### Extrait
>>>>

« Nous devons être plus courageuses » — la remise en question de « l’identité de genre » et le mutisme imposé au féminisme (par Meghan Murphy)

Tra­duc­tion d’un article ini­tia­le­ment publié, en anglais, sur le site Femi­nist Cur­rent, le 27 sep­tembre 2016, et rédi­gé par sa fon­da­trice, Meghan Mur­phy, une écri­vaine et jour­na­liste indé­pen­dante, dont le tra­vail a déjà été dif­fu­sé dans plu­sieurs revues natio­nales et inter­na­tio­nales (New Sta­tes­man, Vice, Al Jazee­ra, The Globe and Mail, Tru­th­dig, etc.).

<<<<

### Lignes de données

>>>>

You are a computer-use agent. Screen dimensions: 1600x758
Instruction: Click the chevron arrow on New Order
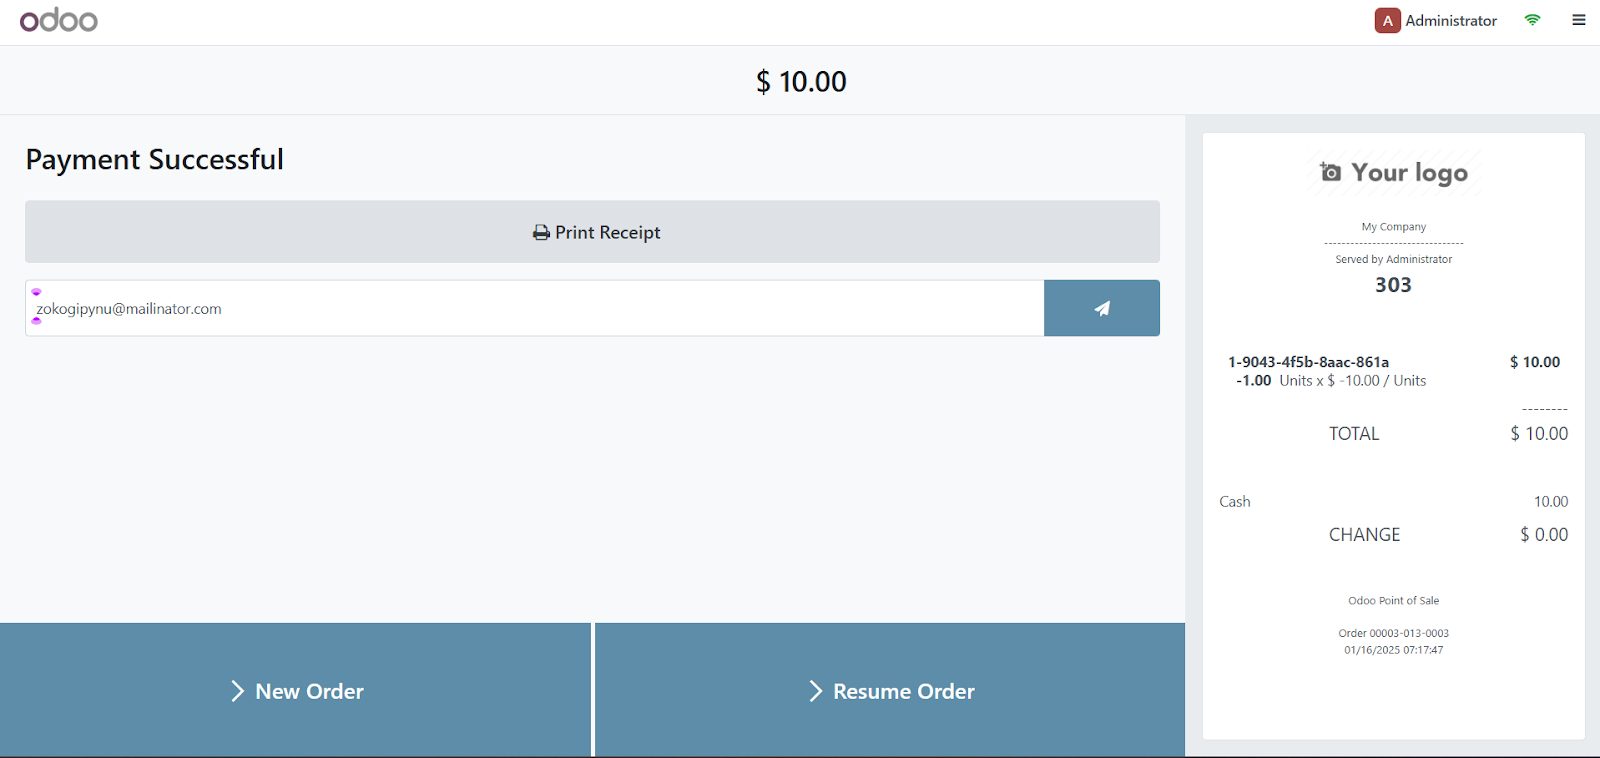point(238,690)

<<<<

### Énoncé
Recopiez le passage de l'extrait qui va de « Tra­duc­tion d’un article » jusqu'à « and Mail, Tru­th­dig, etc.). », en substituant « allemand » à « anglais ». Le listing ne présente aucun lien avec l'extrait.

### Corrigé
Tra­duc­tion d’un article ini­tia­le­ment publié, en allemand, sur le site Femi­nist Cur­rent, le 27 sep­tembre 2016, et rédi­gé par sa fon­da­trice, Meghan Mur­phy, une écri­vaine et jour­na­liste indé­pen­dante, dont le tra­vail a déjà été dif­fu­sé dans plu­sieurs revues natio­nales et inter­na­tio­nales (New Sta­tes­man, Vice, Al Jazee­ra, The Globe and Mail, Tru­th­dig, etc.).